Results confirmed Solomon's paradox through three studies; the first showing statistically significant less wise judgement when evaluating experiencing infidelity through their own lens versus judging if the same were to happen with a friend. The second and third studies built on this, encouraging participants to see scenarios through a third-person lens through description of their own actions with third-person pronouns to reduce self-immersion in social situations. Ultimately, self-distancing effectively neutralized the self-other asymmetry, allowing individuals to reason just as wisely about their own personal issues as they did about the problems of others.

==Psychological explanations==

In line with Kross and Grossmann's research, one of the psychological reasons why Solomon's paradox occurs is due to the difference in thought processes when adopting a first-person versus third-person perspective on social issues. When dealing with a difficult personal situation, individuals typically adopt a first-person viewpoint, causing them to process information in an emotionally "hot" way that narrowly focuses on the specific information at hand. This is consistent with construal level theory, which proposes that psychological proximity - being close to a situation in a personal or emotional sense - drives low-level thinking focused on immediate details rather than the bigger picture, while psychological distance encourages high-level reasoning that considers secondary details. When a problem is one's own, psychological proximity is at its maximum, and this concreteness of thought crowds out the broader perspective required for wise reasoning.

Another theory relates to cognitive biases, namely egocentric bias, where due to prioritizing one's own perspective, judgement becomes distorted when the issue is personally relevant. This leads individuals to subconsciously prioritize their own feelings about the subject matter instead of the problems at hand, resulting in a narrower point of view and reasoning, and thus lowering the usefulness of the advice. Similar observations are also present when attempting to provide advice and solve problems for people in close proximity to the individual, such as close friends and family members, due to their importance to the individual.

This narrowing of cognition is compounded by the influence of emotion on rational judgement, which comes under the broader concept of bounded rationality. A key distinction in literature is between integral emotions - those arising directly from the situation at hand - and incidental emotions that carry over from prior experiences. Integral emotions strongly and routinely shape decision-making; for instance, a person who feels anxious about the potential outcome of a risky choice may opt for a safer alternative rather than a potentially more rewarding one. In the context of Solomon's paradox, personal conflicts reliably generate intense integral emotions that systematically skew the reasoning process away from balance and toward self-protection. In contrast, when reflecting on the problems of a friend, people naturally assume a detached, observer perspective, giving less rise to integral emotions.

Solomon's paradox also parallels theories of intention-behaviour gaps: where ideas of what one should do in any given decision are inconsistent with what one actually does.

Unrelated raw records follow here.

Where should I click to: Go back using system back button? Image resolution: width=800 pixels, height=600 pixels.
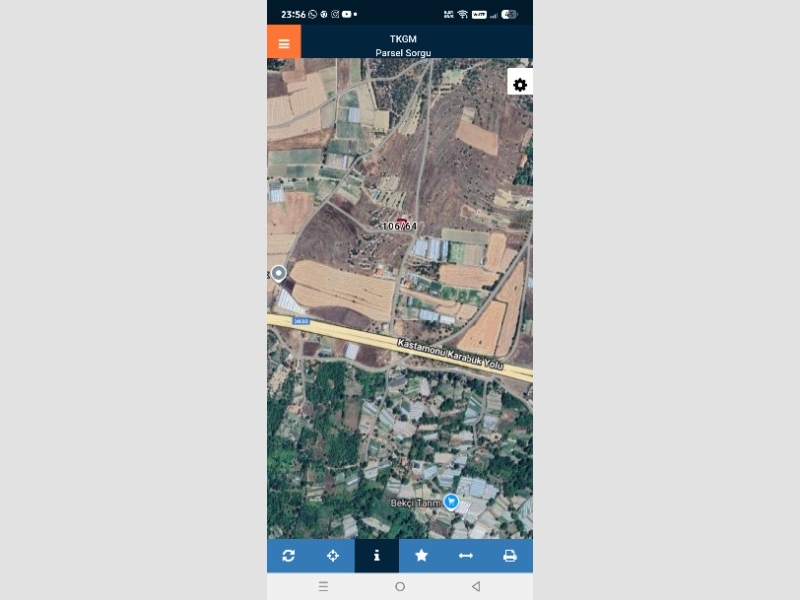point(476,587)
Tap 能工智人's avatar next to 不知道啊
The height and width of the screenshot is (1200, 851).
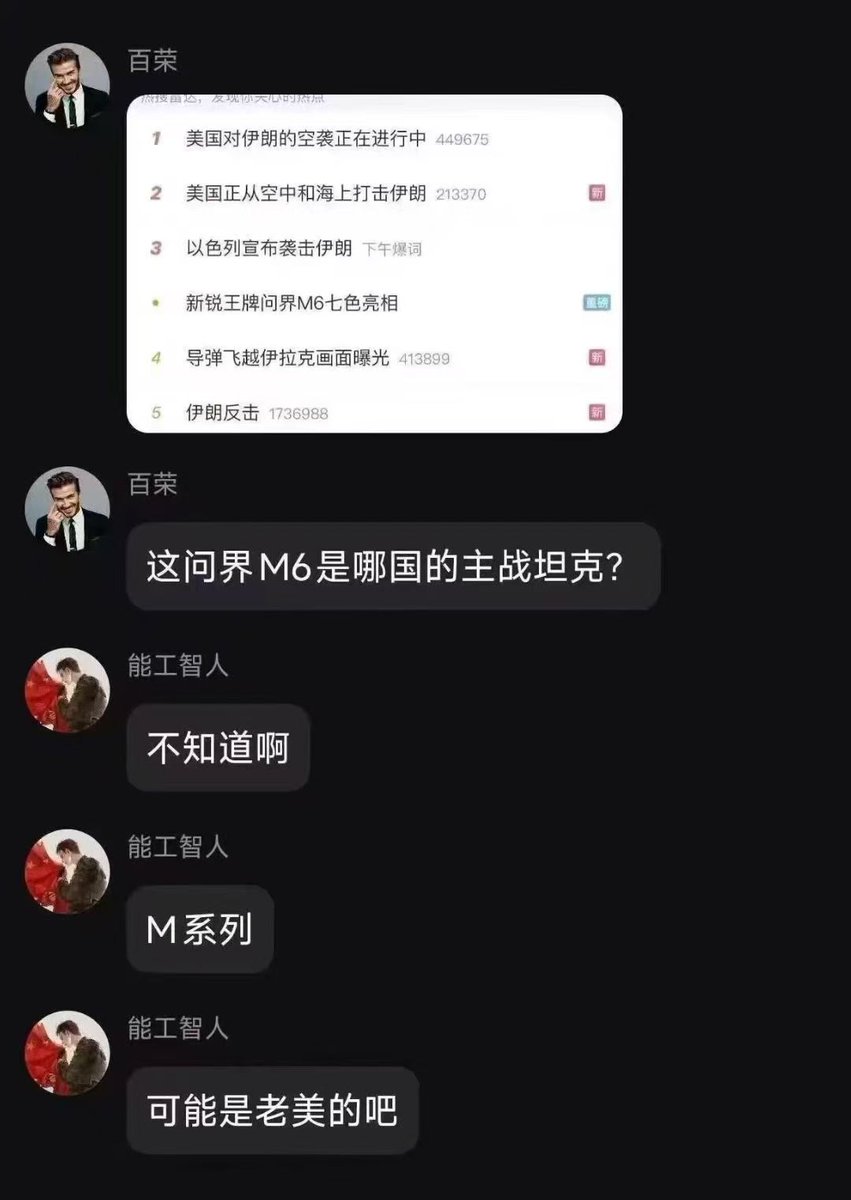(67, 690)
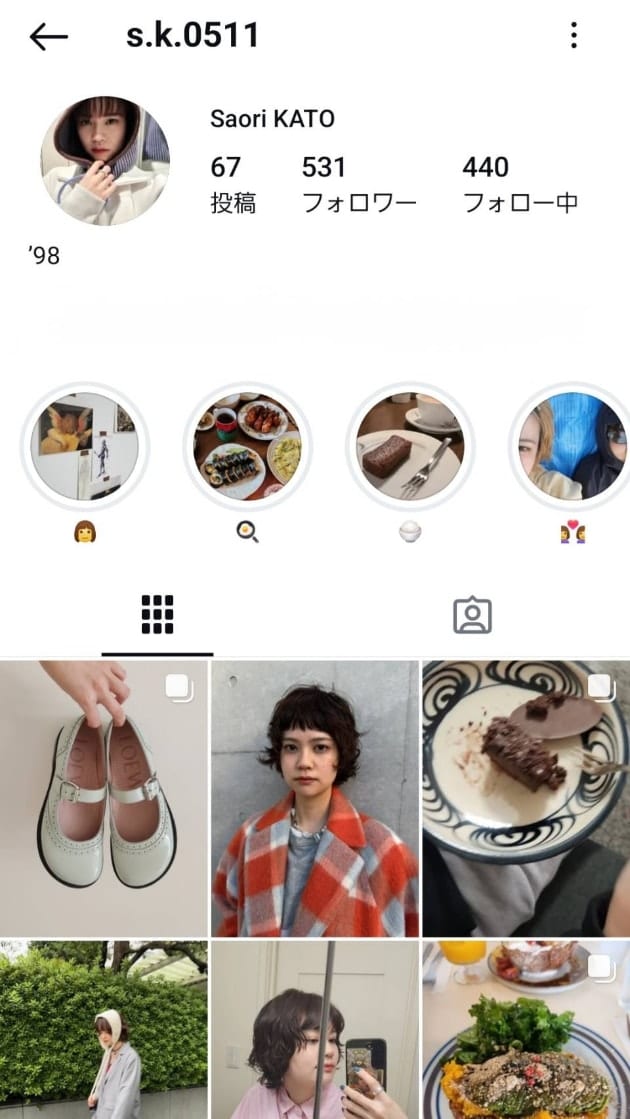Open the white Mary Jane shoes post
The height and width of the screenshot is (1119, 630).
tap(104, 798)
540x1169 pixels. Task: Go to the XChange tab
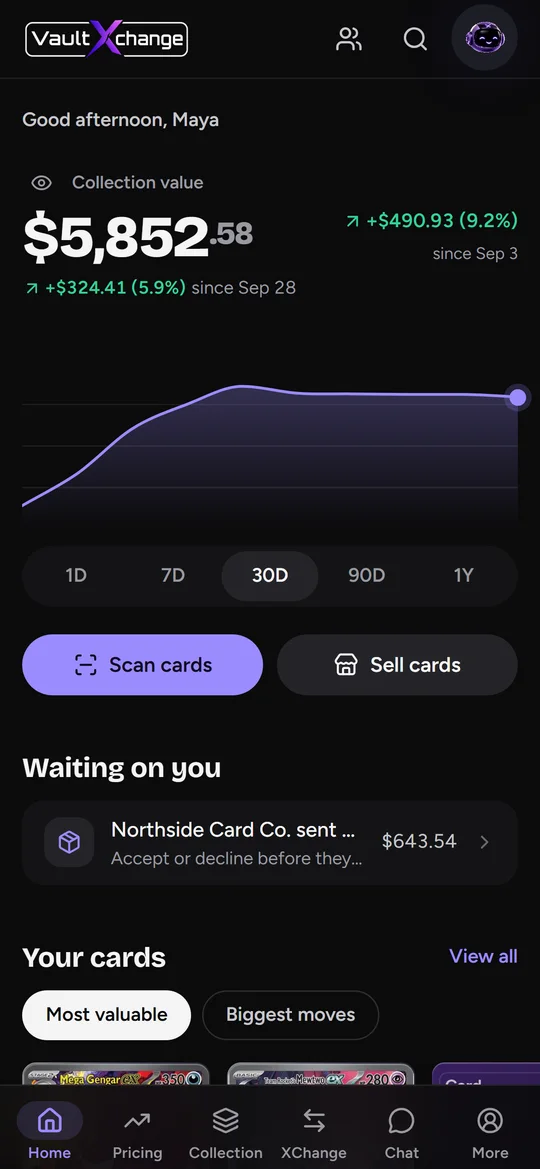click(x=314, y=1132)
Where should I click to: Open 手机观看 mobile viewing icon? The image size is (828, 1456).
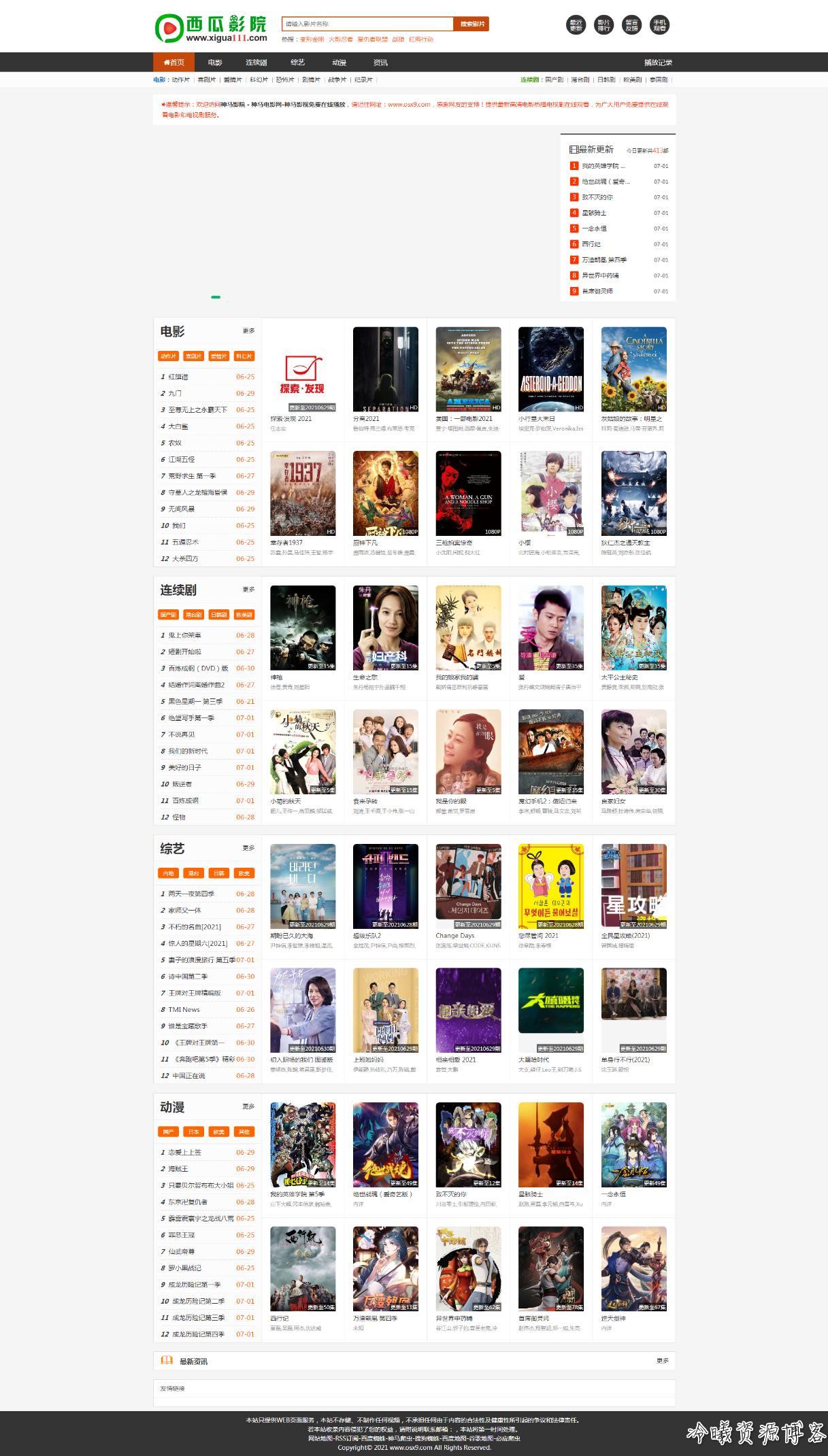(659, 25)
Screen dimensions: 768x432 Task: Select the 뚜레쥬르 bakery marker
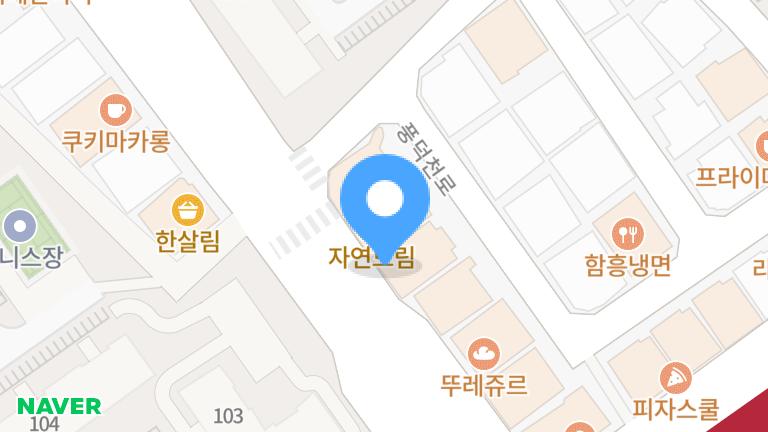(484, 352)
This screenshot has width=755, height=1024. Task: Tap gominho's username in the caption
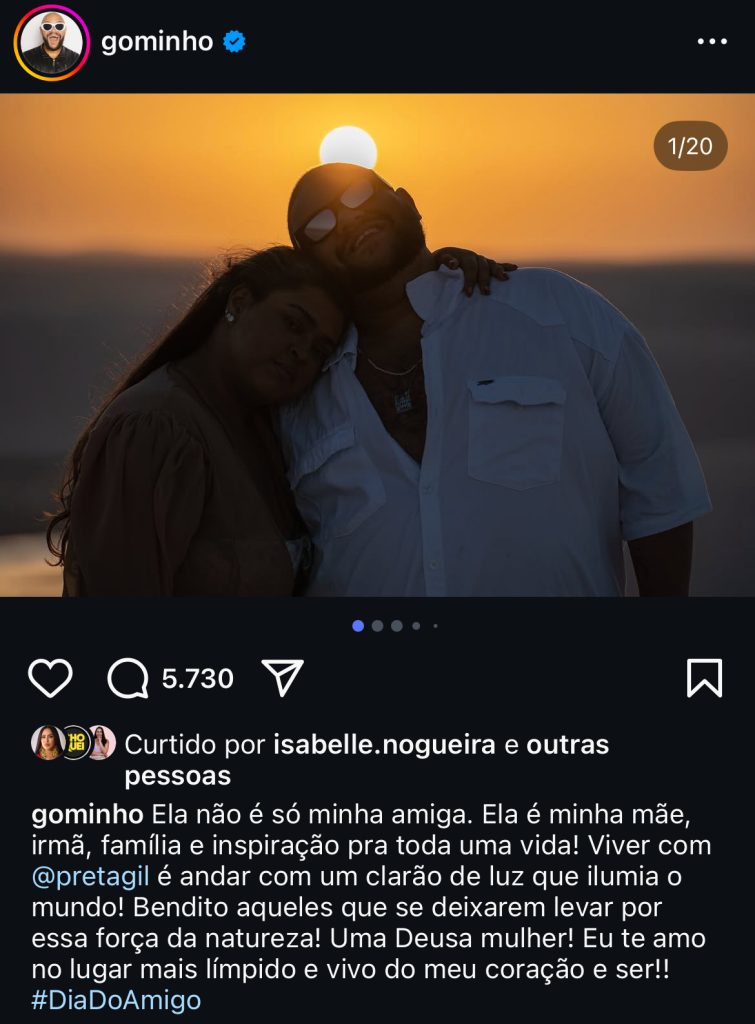pyautogui.click(x=88, y=813)
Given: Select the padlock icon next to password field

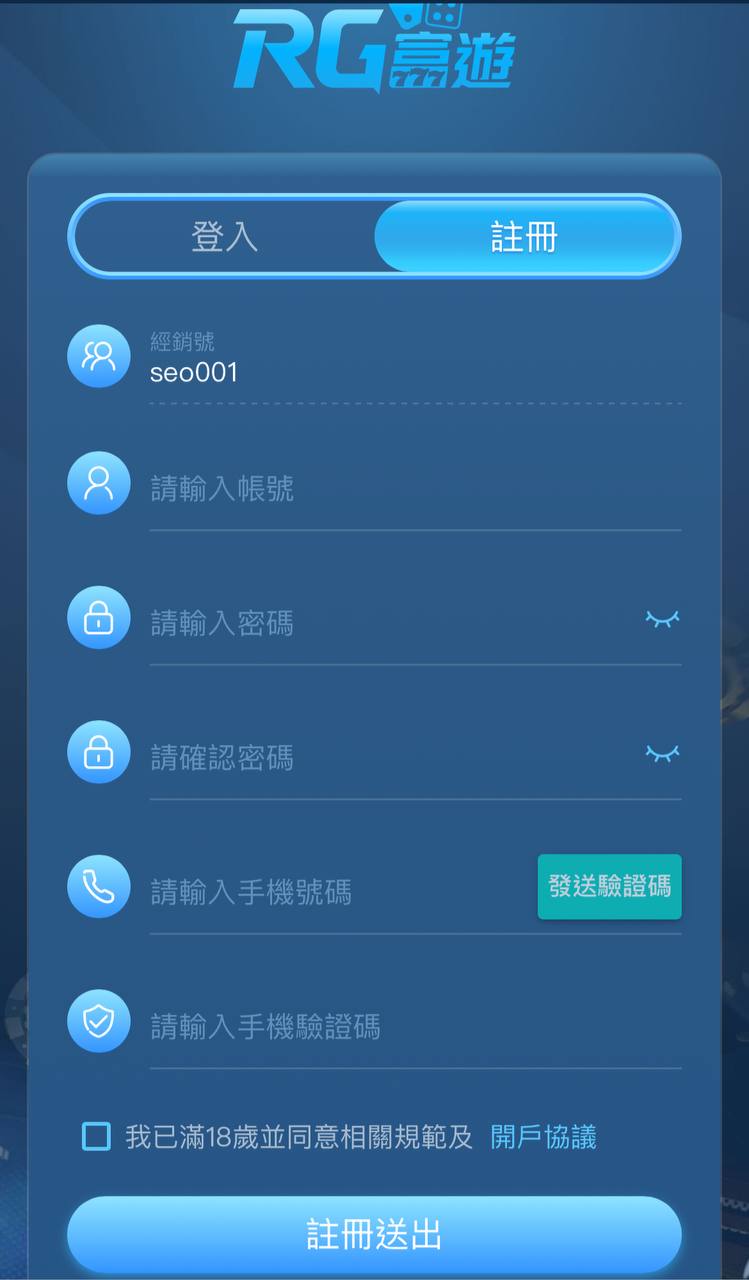Looking at the screenshot, I should pos(98,618).
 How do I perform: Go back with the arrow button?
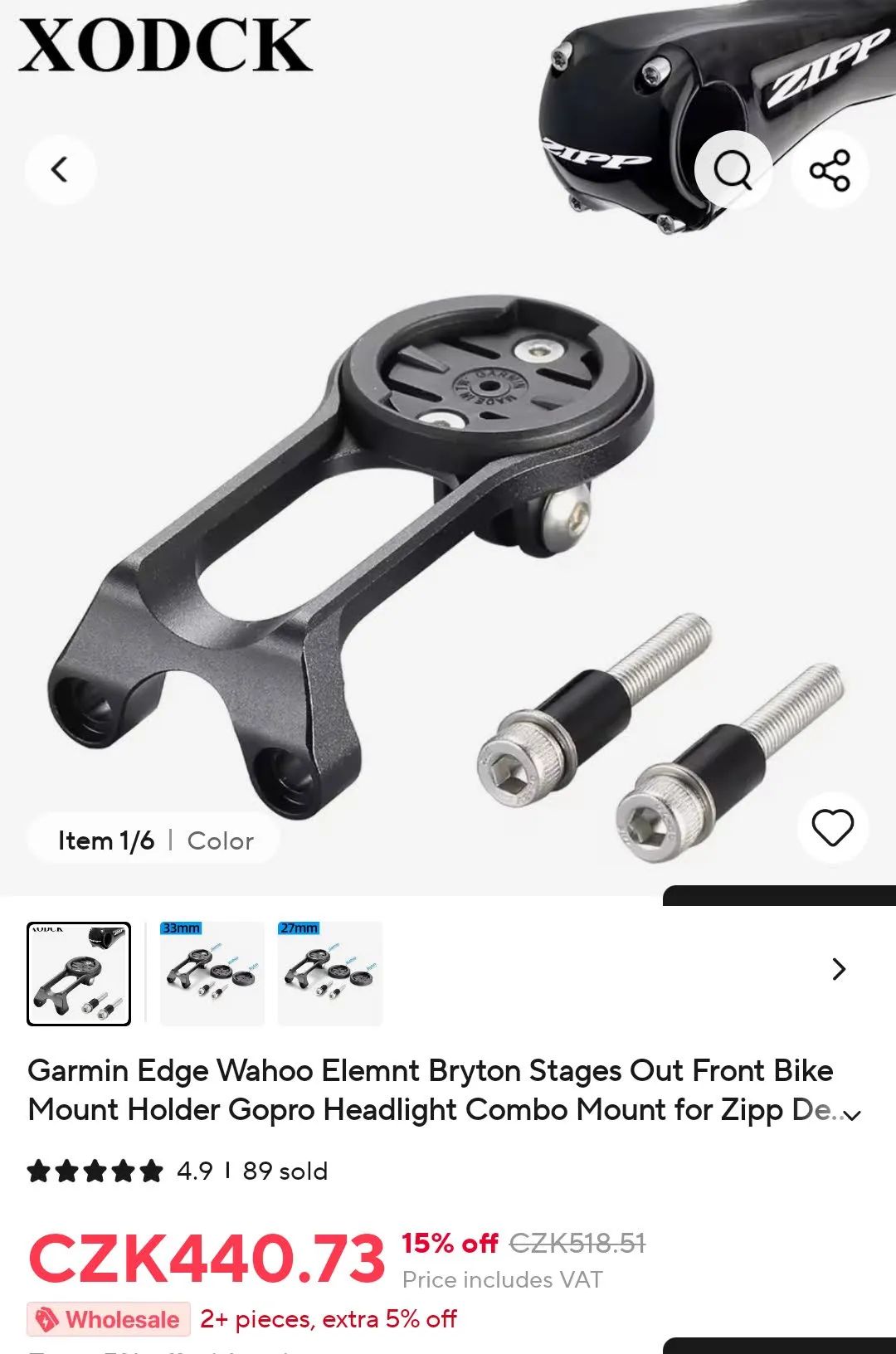pyautogui.click(x=60, y=170)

Where the intention-behaviour gap describes a failure to act in accordance with one's own values and plans, Solomon's paradox mirrors how these values are hypothesised but rarely followed through. Both theories are based on the interference of emotional investment with rational self-regulation, and how self-generated ideas are unusually difficult to apply.

==Applications==

Acknowledging Solomon's paradox can be applied in therapy, as therapists frequently use cognitive techniques to create psychological distance between clientele and their issues. For example, linguistically switching from first-person to third-person pronouns can help reduce emotional reactivity through understanding circumstances more holistically. Increasing self-distance also has the potential to introduce new information that regulates emotion via semantic change.